Patients with high grade, serous epithelial ovarian carcinoma (HGSOC) are generally diagnosed with extensive peritoneal metastases, and exhibit 5-year survival rates <30%. A subset of these tumours over-express mRNA encoding the T-cell-recruiting chemokine CXCL10. Whilst tumour infiltrating CD4+/CD8+ T-cells are generally associated with good prognosis, patients diagnosed with HGSOC typically exhibit poor survival. Recently an “antagonistic” CXCL10 variant - modified by the enzyme Dipeptidyl Peptidase 4 (DPP4) - was identified as an in vivo inhibitor of leukocyte recruitment (J. Clin. Invest. 121, pp.308-317). We hypothesized that some HGSOC's might also express antagonistic CXCL10, interfering with leukocyte recruitment and contributing to poor patient prognosis.
We analyzed the expression, localization and association of CXCL10 with CD3+ T-cells in HGSOC tissues grouped according to pathology, grade and FIGO stage at diagnosis. CXCL10 was increased in a subset of HGSOC samples, and correlated with CD3+ tumour infiltrating T-cells in benign disease but not in malignancy. Immunoprecipitation and de novo sequence analysis of CXCL10 from patient samples identified the N-terminally cleaved, “antagonistic” variant in malignant tumours only. Furthermore, the cleaved variant was localized to the tumour epithelium by Imaging Mass Spectrometry. The presence of cleaved CXCL10 in tumour epithelium also correlated well with the presence of DPP4.

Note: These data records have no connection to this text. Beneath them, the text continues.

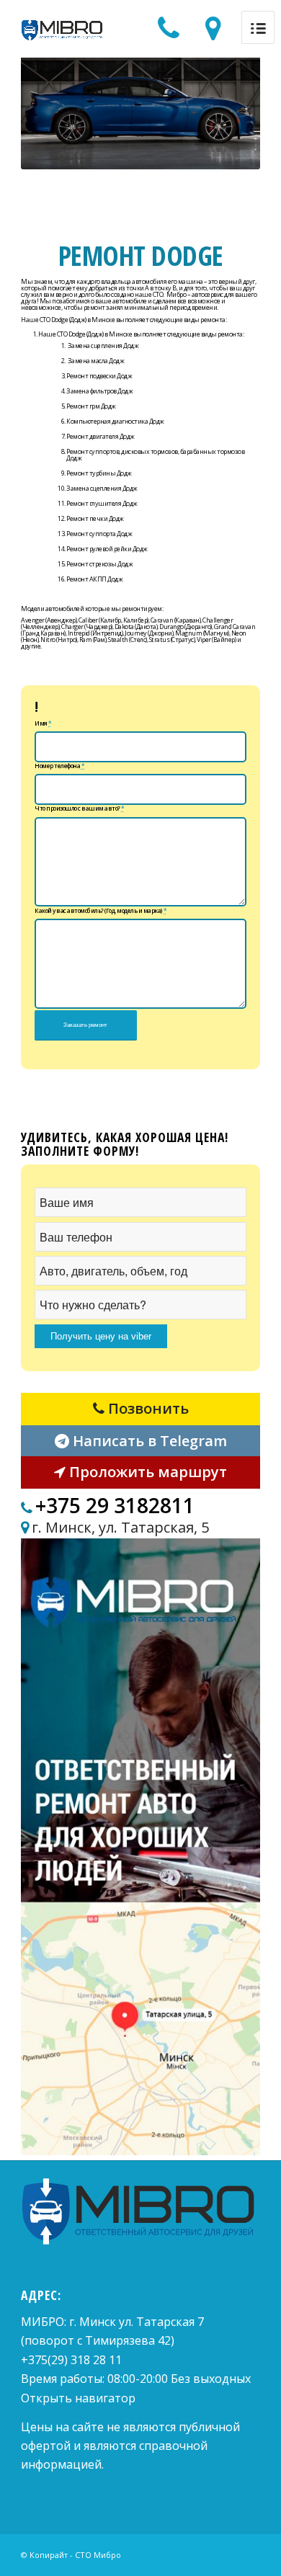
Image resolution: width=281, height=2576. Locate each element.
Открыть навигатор (78, 2398)
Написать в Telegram (148, 1440)
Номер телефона (59, 766)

Our data demonstrate that antagonistic CXCL10, known to inhibit (rather than promote) leukocyte recruitment, is present in serous ovarian tumours and is associated with decreased leukocyte infiltration. We suggest that represents a previously unrecognized mechanism by which tumours might partially attenuate the early anti-tumour immune response, and is a plausible explanation for the commonly poor prognosis experienced by these patients. This finding provides new insight into ovarian tumour progression, and may lead to novel therapeutic interventions.